Specifically- there's no limit to the number of decoys that could be on a disk. So you can get into the situation where you've decrypted every volume that exists, under coercion, but your adversary believes there are more volumes remaining.

By design, you have no way to prove that there isn't more hidden data on that disk. This is unlikely to end very well for you.



> So you can get into the situation where you've decrypted every volume that exists, under coercion, but your adversary believes there are more volumes remaining.

This is intentional.

If you could prove that there wasn't more hidden data, then the incentives would be to torture you until you did that.

Since you can't, there is no incentive to reveal a further hidden volume, since the attackers will either keep torturing you or not, and revealing more will most likely not help you.

This exact topic was discussed in the Rubber Hose documentation that I read 20 years ago. I think this is an archive of the document I'm thinking of: https://web.archive.org/web/20100820175505/http://iq.org/~pr...

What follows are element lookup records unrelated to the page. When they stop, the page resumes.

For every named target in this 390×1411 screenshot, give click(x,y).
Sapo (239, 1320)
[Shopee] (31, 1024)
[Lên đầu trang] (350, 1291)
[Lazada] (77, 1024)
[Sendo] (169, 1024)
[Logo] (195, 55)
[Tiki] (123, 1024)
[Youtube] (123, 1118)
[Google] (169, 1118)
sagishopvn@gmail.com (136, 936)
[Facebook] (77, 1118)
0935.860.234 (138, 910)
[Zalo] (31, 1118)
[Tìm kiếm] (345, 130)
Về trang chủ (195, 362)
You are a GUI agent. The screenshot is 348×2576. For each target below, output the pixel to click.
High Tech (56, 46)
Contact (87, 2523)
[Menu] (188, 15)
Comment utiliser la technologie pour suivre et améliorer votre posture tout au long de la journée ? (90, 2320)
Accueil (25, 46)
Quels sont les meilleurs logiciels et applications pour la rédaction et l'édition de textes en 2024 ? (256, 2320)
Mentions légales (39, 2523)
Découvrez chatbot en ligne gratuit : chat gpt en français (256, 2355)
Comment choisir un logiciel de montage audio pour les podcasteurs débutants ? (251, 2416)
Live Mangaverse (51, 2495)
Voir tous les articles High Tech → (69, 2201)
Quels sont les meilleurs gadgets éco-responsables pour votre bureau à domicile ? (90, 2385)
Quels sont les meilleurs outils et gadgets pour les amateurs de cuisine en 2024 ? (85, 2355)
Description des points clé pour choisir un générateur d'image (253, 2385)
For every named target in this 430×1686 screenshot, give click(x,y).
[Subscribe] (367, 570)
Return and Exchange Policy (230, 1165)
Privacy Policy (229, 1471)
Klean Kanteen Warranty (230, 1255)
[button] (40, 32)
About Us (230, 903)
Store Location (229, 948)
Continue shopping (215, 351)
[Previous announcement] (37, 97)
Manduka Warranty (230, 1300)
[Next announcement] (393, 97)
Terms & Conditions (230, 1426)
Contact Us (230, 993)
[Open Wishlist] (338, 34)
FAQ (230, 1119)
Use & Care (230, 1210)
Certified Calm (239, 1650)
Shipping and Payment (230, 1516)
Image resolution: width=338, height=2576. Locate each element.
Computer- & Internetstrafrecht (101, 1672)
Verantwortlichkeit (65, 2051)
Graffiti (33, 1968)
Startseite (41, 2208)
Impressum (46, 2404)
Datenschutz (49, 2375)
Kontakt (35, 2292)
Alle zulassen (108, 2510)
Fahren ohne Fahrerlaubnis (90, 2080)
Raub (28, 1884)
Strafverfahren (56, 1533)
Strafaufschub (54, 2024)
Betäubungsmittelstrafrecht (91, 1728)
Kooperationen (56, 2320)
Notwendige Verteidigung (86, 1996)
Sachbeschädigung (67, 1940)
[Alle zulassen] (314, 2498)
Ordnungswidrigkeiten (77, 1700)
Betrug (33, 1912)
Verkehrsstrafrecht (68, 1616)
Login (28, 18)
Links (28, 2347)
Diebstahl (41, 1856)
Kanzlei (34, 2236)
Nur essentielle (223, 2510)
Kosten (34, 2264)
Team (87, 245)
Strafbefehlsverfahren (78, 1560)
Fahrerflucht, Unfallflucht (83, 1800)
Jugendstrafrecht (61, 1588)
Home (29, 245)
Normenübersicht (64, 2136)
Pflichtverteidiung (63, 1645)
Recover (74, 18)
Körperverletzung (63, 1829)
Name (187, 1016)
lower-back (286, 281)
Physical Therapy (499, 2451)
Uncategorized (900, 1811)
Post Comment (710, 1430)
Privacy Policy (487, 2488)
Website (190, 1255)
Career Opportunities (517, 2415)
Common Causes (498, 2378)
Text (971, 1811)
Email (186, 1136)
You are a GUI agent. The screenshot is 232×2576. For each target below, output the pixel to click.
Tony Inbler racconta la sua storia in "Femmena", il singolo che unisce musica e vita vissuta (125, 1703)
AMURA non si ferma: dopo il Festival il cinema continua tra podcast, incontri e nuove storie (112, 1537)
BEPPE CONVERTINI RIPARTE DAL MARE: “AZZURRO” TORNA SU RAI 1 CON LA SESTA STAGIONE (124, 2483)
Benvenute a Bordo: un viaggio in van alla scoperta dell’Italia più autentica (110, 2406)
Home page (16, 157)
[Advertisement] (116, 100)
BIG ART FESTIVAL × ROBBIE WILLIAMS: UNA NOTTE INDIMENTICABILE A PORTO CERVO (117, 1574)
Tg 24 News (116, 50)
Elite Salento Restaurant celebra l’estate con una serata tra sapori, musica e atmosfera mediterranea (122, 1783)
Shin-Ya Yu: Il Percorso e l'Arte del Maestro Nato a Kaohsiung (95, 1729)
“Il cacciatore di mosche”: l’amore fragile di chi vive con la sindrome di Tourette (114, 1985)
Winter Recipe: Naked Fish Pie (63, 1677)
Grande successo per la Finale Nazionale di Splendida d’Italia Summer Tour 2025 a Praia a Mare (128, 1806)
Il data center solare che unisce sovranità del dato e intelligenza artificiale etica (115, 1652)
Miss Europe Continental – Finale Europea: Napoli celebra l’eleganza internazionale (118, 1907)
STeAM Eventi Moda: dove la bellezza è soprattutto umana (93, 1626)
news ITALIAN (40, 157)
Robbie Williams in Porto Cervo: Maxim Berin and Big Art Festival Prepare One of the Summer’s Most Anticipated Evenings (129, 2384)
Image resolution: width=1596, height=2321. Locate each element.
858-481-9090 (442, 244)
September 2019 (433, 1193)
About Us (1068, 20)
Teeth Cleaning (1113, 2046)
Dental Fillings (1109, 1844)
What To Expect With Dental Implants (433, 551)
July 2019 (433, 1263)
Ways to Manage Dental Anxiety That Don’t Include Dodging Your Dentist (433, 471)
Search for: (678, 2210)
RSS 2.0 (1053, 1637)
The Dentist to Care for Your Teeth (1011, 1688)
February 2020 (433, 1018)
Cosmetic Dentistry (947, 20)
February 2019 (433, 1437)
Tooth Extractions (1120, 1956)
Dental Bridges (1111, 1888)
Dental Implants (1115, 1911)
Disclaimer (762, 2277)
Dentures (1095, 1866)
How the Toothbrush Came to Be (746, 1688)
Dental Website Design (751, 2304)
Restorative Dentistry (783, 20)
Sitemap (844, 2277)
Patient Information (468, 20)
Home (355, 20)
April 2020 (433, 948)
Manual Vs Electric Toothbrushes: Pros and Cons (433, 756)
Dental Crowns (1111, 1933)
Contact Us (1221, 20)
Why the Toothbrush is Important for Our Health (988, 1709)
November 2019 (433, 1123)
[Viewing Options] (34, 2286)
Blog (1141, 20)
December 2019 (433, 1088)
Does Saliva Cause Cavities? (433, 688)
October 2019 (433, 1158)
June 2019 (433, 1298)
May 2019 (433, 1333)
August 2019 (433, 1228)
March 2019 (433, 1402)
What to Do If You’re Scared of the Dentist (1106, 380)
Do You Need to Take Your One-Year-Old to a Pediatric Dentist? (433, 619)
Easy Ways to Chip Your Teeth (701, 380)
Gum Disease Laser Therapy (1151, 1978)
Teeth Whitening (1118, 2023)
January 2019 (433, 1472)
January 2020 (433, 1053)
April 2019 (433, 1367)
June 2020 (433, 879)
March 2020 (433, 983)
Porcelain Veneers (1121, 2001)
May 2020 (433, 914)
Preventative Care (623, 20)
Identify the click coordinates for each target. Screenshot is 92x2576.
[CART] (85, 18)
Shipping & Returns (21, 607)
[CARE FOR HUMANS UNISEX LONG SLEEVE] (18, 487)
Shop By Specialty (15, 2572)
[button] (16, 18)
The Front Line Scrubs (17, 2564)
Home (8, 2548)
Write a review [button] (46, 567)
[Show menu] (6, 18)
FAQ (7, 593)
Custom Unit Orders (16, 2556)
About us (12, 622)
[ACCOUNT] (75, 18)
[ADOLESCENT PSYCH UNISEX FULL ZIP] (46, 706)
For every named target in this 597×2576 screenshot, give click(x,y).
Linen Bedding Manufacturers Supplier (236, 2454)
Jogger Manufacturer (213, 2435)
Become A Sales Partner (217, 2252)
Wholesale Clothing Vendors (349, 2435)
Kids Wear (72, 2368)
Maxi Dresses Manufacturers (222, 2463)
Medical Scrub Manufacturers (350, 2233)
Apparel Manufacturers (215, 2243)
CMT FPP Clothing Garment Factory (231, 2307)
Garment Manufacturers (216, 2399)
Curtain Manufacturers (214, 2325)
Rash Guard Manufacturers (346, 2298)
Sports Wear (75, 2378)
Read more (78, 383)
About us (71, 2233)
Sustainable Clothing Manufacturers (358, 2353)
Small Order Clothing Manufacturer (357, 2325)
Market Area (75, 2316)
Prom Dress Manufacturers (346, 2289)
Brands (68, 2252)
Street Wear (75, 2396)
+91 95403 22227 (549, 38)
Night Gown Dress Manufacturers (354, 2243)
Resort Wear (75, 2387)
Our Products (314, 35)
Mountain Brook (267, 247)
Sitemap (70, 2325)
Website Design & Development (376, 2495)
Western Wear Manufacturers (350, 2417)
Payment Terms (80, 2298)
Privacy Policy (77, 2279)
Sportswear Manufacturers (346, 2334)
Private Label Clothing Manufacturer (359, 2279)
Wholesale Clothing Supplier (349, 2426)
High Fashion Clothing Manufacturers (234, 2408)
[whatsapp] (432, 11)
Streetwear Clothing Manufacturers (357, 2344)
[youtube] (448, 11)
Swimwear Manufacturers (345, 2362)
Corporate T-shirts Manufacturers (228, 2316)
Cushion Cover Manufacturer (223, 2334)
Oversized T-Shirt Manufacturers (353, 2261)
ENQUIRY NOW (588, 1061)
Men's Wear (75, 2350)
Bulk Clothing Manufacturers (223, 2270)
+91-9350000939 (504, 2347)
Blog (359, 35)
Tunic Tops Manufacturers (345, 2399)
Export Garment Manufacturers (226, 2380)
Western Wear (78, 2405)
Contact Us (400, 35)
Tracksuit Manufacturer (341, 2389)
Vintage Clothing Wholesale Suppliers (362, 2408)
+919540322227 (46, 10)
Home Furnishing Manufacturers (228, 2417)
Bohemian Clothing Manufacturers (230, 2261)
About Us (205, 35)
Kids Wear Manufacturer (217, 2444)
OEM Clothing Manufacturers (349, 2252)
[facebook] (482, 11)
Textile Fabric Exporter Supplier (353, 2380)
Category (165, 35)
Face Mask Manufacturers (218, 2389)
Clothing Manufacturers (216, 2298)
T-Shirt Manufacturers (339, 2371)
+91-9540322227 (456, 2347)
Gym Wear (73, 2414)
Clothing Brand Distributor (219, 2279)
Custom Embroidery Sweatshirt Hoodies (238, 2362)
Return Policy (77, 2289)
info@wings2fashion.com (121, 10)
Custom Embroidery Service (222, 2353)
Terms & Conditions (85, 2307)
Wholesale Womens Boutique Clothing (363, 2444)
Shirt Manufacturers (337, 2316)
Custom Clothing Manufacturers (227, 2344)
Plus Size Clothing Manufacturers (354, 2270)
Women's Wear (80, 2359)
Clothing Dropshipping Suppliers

When the sum of nonfree data on all volumes reaches the capacity of the drive there is no more space for hidden data


If I remember correctly, the decoy volume treats all the hidden space as available disk space. TrueCrypt used to have a warning that booting into the decoy volume could scramble the hidden volume when the OS wrote files to disk if it happened to choose some space that overlapped with your data.

If your decoy only lists 5GB of space on a 5TB drive, then it isn't a very good decoy.


If that‘s the operation mode of your foe, it‘s not going to end very well for you anyways.


It's more complex than that right?

If you have a VeraCrypt partition that they can detect, it makes you look like a spy. Lots of random data in unused sectors on your hard drive is a bad look if you're trying to convince the border agent you're not a spy.

If you have a plain old laptop with some mildly embarrassing information on it that's not encrypted, you might still be a spy, but they wouldn't be able to tell from the laptop itself.